• How to complete this task: All records are to be printed again exactly as they appear.

◆ ◆ ◆ ◆

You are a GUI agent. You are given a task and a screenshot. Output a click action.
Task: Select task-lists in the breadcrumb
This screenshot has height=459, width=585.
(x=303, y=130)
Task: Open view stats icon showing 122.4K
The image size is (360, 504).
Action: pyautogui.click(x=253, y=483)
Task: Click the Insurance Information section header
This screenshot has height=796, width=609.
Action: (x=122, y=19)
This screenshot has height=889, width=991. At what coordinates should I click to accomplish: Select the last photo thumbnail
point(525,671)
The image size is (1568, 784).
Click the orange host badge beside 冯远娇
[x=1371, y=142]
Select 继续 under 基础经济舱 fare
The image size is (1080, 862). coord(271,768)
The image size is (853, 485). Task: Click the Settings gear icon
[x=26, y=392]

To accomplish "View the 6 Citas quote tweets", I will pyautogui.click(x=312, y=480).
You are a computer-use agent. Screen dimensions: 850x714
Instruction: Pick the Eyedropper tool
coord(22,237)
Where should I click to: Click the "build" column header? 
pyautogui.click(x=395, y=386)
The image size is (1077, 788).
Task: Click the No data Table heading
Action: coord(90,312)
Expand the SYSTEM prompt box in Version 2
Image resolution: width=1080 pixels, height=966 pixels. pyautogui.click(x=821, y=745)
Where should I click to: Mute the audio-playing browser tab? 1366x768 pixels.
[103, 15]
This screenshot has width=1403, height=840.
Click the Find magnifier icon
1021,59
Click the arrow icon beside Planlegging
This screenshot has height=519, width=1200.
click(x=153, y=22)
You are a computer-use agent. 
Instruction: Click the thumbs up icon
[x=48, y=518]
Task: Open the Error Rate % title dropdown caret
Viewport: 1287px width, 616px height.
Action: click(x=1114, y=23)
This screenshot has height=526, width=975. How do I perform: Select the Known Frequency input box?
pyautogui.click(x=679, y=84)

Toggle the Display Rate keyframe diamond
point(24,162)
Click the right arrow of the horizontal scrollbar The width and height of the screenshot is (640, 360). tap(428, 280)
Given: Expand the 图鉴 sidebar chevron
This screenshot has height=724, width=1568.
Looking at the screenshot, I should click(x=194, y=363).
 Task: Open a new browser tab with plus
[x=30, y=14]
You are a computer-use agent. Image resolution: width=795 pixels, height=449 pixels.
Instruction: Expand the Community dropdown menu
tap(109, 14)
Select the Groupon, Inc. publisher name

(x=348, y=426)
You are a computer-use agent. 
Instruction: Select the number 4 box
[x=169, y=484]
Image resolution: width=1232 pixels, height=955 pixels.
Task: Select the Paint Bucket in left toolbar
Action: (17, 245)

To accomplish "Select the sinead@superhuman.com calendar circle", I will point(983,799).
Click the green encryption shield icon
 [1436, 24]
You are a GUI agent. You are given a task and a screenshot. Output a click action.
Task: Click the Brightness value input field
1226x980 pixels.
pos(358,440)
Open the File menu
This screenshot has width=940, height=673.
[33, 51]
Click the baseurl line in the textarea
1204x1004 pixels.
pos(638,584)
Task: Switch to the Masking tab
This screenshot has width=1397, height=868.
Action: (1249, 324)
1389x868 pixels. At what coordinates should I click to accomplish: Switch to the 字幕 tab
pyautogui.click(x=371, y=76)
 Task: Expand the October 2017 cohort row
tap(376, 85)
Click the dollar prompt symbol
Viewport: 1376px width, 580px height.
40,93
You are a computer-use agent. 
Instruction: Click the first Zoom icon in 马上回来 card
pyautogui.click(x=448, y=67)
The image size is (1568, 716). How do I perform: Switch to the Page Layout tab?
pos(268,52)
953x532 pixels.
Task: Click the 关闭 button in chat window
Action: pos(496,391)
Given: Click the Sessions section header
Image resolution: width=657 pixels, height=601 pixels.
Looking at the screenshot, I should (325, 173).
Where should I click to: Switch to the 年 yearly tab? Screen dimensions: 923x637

◆ ◆ ◆ ◆

• Solution to this task:
You are a GUI agent. You are given a task and a screenshot. Output a click action.
Task: Select task-lists in the breadcrumb
This screenshot has height=459, width=585.
(x=303, y=130)
Task: Open view stats icon showing 122.4K
The image size is (360, 504).
Action: pyautogui.click(x=253, y=483)
Task: Click the Insurance Information section header
This screenshot has height=796, width=609.
Action: (x=122, y=19)
This screenshot has height=889, width=991. At what coordinates should I click to accomplish: Select the last photo thumbnail
point(525,671)
The image size is (1568, 784).
Click the orange host badge beside 冯远娇
[x=1371, y=142]
Select 继续 under 基础经济舱 fare
The image size is (1080, 862). coord(271,768)
The image size is (853, 485). Task: Click the Settings gear icon
[x=26, y=392]

To accomplish "View the 6 Citas quote tweets", I will pyautogui.click(x=312, y=480).
You are a computer-use agent. Screen dimensions: 850x714
Instruction: Pick the Eyedropper tool
coord(22,237)
Where should I click to: Click the "build" column header? 
pyautogui.click(x=395, y=386)
The image size is (1077, 788).
Task: Click the No data Table heading
Action: coord(90,312)
Expand the SYSTEM prompt box in Version 2
Image resolution: width=1080 pixels, height=966 pixels. pyautogui.click(x=821, y=745)
Where should I click to: Mute the audio-playing browser tab? 1366x768 pixels.
[103, 15]
This screenshot has width=1403, height=840.
Click the Find magnifier icon
1021,59
Click the arrow icon beside Planlegging
This screenshot has height=519, width=1200.
click(x=153, y=22)
You are a computer-use agent. 
Instruction: Click the thumbs up icon
[x=48, y=518]
Task: Open the Error Rate % title dropdown caret
Viewport: 1287px width, 616px height.
Action: click(x=1114, y=23)
This screenshot has height=526, width=975. How do I perform: Select the Known Frequency input box?
pyautogui.click(x=679, y=84)

Toggle the Display Rate keyframe diamond
point(24,162)
Click the right arrow of the horizontal scrollbar The width and height of the screenshot is (640, 360). tap(428, 280)
Given: Expand the 图鉴 sidebar chevron
This screenshot has height=724, width=1568.
Looking at the screenshot, I should click(x=194, y=363).
 Task: Open a new browser tab with plus
[x=30, y=14]
You are a computer-use agent. Image resolution: width=795 pixels, height=449 pixels.
Instruction: Expand the Community dropdown menu
tap(109, 14)
Select the Groupon, Inc. publisher name

(x=348, y=426)
You are a computer-use agent. 
Instruction: Select the number 4 box
[x=169, y=484]
Image resolution: width=1232 pixels, height=955 pixels.
Task: Select the Paint Bucket in left toolbar
Action: (17, 245)

To accomplish "Select the sinead@superhuman.com calendar circle", I will point(983,799).
Click the green encryption shield icon
 [1436, 24]
You are a GUI agent. You are given a task and a screenshot. Output a click action.
Task: Click the Brightness value input field
1226x980 pixels.
pos(358,440)
Open the File menu
This screenshot has width=940, height=673.
[33, 51]
Click the baseurl line in the textarea
1204x1004 pixels.
pos(638,584)
Task: Switch to the Masking tab
This screenshot has width=1397, height=868.
Action: (1249, 324)
1389x868 pixels. At what coordinates should I click to accomplish: Switch to the 字幕 tab
pyautogui.click(x=371, y=76)
 Task: Expand the October 2017 cohort row
tap(376, 85)
Click the dollar prompt symbol
Viewport: 1376px width, 580px height.
40,93
You are a computer-use agent. 
Instruction: Click the first Zoom icon in 马上回来 card
pyautogui.click(x=448, y=67)
The image size is (1568, 716). How do I perform: Switch to the Page Layout tab?
pos(268,52)
953x532 pixels.
Task: Click the 关闭 button in chat window
Action: pos(496,391)
Given: Click the Sessions section header
Image resolution: width=657 pixels, height=601 pixels.
Looking at the screenshot, I should (325, 173).
Where should I click to: Switch to the 年 yearly tab? Screen dimensions: 923x637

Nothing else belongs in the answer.